> Instructions for the task
Once you reach the line that holds "The image size is (1552, 873)." in the listing below, output it and every line after it through the line that holds "Task: Select the Beaver Builder icon", word for word.

Start of Records

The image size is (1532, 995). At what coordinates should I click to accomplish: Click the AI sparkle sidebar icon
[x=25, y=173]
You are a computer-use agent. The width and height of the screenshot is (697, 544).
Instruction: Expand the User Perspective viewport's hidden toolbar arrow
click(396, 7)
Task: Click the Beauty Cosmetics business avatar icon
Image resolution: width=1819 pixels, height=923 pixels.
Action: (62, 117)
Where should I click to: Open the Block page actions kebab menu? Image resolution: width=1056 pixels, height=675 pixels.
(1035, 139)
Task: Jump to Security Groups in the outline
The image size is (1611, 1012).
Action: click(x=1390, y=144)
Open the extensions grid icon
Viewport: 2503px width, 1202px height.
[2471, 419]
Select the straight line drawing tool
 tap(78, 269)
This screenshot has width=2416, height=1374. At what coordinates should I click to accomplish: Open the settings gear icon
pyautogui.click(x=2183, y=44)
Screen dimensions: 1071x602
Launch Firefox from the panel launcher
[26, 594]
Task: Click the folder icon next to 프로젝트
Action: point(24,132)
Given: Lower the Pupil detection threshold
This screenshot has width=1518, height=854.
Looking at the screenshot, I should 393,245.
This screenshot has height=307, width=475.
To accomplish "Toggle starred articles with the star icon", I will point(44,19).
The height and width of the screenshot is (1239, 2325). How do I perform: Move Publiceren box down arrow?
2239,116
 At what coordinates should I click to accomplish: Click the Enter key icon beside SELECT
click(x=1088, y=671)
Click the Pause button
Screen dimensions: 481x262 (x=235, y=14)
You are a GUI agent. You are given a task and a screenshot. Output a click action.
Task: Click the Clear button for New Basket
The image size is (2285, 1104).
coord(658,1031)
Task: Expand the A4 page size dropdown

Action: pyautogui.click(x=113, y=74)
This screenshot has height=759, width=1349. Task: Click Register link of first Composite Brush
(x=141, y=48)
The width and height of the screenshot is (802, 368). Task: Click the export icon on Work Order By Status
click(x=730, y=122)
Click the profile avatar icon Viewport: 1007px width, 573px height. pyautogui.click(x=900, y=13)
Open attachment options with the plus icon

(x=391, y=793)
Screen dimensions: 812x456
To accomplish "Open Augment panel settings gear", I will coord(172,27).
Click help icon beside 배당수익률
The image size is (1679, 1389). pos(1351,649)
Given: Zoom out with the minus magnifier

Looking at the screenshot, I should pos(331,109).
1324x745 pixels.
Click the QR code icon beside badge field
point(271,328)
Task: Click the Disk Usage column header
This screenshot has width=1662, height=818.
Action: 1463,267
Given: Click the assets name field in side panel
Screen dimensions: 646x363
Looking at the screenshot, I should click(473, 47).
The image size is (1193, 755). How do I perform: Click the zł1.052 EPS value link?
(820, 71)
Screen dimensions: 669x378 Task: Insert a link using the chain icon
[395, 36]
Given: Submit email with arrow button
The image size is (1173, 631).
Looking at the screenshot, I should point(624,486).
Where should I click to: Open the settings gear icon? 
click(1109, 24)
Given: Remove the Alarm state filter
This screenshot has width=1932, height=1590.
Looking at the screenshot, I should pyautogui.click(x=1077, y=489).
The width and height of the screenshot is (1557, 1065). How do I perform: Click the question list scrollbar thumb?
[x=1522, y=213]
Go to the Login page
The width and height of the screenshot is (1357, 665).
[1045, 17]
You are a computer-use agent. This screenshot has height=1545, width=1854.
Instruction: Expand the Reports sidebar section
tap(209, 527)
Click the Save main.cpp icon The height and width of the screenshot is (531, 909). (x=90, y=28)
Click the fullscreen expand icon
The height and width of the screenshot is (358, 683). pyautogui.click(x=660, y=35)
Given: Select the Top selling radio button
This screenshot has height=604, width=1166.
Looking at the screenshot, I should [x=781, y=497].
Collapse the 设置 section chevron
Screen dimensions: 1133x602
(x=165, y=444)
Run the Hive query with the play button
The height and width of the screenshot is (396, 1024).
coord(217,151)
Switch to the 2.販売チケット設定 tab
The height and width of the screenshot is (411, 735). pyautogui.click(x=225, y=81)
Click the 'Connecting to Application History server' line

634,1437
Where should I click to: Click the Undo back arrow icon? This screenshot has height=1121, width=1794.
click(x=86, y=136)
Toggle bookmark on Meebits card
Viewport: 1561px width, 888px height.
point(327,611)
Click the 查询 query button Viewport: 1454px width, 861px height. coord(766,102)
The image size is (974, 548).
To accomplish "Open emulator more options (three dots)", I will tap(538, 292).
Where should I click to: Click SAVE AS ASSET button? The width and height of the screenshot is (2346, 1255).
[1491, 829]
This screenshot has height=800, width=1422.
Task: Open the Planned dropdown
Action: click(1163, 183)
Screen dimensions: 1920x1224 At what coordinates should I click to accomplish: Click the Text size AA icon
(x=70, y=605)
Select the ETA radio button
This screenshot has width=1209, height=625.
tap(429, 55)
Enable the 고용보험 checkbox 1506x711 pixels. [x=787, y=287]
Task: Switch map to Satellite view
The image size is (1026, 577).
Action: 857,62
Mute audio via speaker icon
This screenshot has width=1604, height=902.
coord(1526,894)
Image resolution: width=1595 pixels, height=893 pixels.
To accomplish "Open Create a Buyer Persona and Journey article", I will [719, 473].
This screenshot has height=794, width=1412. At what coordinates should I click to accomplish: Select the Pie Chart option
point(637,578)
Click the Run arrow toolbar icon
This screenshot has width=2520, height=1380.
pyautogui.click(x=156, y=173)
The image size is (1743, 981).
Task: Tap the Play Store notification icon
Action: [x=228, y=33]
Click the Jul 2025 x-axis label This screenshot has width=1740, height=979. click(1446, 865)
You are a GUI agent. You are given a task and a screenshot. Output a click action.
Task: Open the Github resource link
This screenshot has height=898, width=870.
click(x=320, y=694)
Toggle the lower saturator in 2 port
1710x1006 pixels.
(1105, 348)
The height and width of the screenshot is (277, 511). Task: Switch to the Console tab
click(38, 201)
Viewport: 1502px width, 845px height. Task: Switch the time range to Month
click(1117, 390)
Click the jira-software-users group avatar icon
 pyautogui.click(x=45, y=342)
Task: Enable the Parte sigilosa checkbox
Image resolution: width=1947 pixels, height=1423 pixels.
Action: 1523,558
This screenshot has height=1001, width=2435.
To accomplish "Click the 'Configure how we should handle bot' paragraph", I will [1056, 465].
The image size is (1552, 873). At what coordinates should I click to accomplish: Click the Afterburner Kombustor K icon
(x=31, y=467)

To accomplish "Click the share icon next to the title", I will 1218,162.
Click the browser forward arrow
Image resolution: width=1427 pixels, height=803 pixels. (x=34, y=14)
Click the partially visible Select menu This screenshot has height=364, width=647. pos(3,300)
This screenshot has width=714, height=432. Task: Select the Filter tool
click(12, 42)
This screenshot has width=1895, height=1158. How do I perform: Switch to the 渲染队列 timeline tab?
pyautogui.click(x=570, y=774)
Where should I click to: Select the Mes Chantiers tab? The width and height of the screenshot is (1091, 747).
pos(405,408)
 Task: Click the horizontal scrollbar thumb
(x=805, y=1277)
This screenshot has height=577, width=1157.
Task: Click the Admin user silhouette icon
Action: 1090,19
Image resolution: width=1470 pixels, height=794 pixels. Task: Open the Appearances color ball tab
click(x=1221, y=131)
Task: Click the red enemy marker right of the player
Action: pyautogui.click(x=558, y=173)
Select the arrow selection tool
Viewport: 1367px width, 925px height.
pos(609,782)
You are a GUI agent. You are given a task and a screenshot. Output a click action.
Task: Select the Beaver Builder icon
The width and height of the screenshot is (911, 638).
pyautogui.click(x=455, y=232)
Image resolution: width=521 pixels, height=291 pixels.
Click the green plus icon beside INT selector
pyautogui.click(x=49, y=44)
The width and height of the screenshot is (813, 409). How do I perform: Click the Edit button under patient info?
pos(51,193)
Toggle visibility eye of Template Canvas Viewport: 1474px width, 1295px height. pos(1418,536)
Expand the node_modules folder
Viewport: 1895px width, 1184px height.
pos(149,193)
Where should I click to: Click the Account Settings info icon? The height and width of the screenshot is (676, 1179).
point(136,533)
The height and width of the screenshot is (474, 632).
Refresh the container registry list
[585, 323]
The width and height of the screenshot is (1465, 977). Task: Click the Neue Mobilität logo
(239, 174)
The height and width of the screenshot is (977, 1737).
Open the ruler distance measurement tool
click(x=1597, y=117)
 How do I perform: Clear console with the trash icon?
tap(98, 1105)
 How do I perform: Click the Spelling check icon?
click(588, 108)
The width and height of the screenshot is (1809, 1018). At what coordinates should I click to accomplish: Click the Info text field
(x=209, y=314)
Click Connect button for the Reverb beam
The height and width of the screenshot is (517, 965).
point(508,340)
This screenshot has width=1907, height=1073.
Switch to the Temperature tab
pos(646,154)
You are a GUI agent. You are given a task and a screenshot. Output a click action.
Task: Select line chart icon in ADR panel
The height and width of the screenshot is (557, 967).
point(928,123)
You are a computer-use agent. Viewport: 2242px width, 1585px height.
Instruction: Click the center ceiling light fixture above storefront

End of Records

> Response to the exercise
The image size is (1552, 873). At what coordinates should I click to accomplish: Click the Afterburner Kombustor K icon
(x=31, y=467)

To accomplish "Click the share icon next to the title", I will 1218,162.
Click the browser forward arrow
Image resolution: width=1427 pixels, height=803 pixels. (x=34, y=14)
Click the partially visible Select menu This screenshot has height=364, width=647. pos(3,300)
This screenshot has width=714, height=432. Task: Select the Filter tool
click(12, 42)
This screenshot has width=1895, height=1158. How do I perform: Switch to the 渲染队列 timeline tab?
pyautogui.click(x=570, y=774)
Where should I click to: Select the Mes Chantiers tab? The width and height of the screenshot is (1091, 747).
pos(405,408)
 Task: Click the horizontal scrollbar thumb
(x=805, y=1277)
This screenshot has height=577, width=1157.
Task: Click the Admin user silhouette icon
Action: 1090,19
Image resolution: width=1470 pixels, height=794 pixels. Task: Open the Appearances color ball tab
click(x=1221, y=131)
Task: Click the red enemy marker right of the player
Action: pyautogui.click(x=558, y=173)
Select the arrow selection tool
Viewport: 1367px width, 925px height.
pos(609,782)
You are a GUI agent. You are given a task and a screenshot. Output a click action.
Task: Select the Beaver Builder icon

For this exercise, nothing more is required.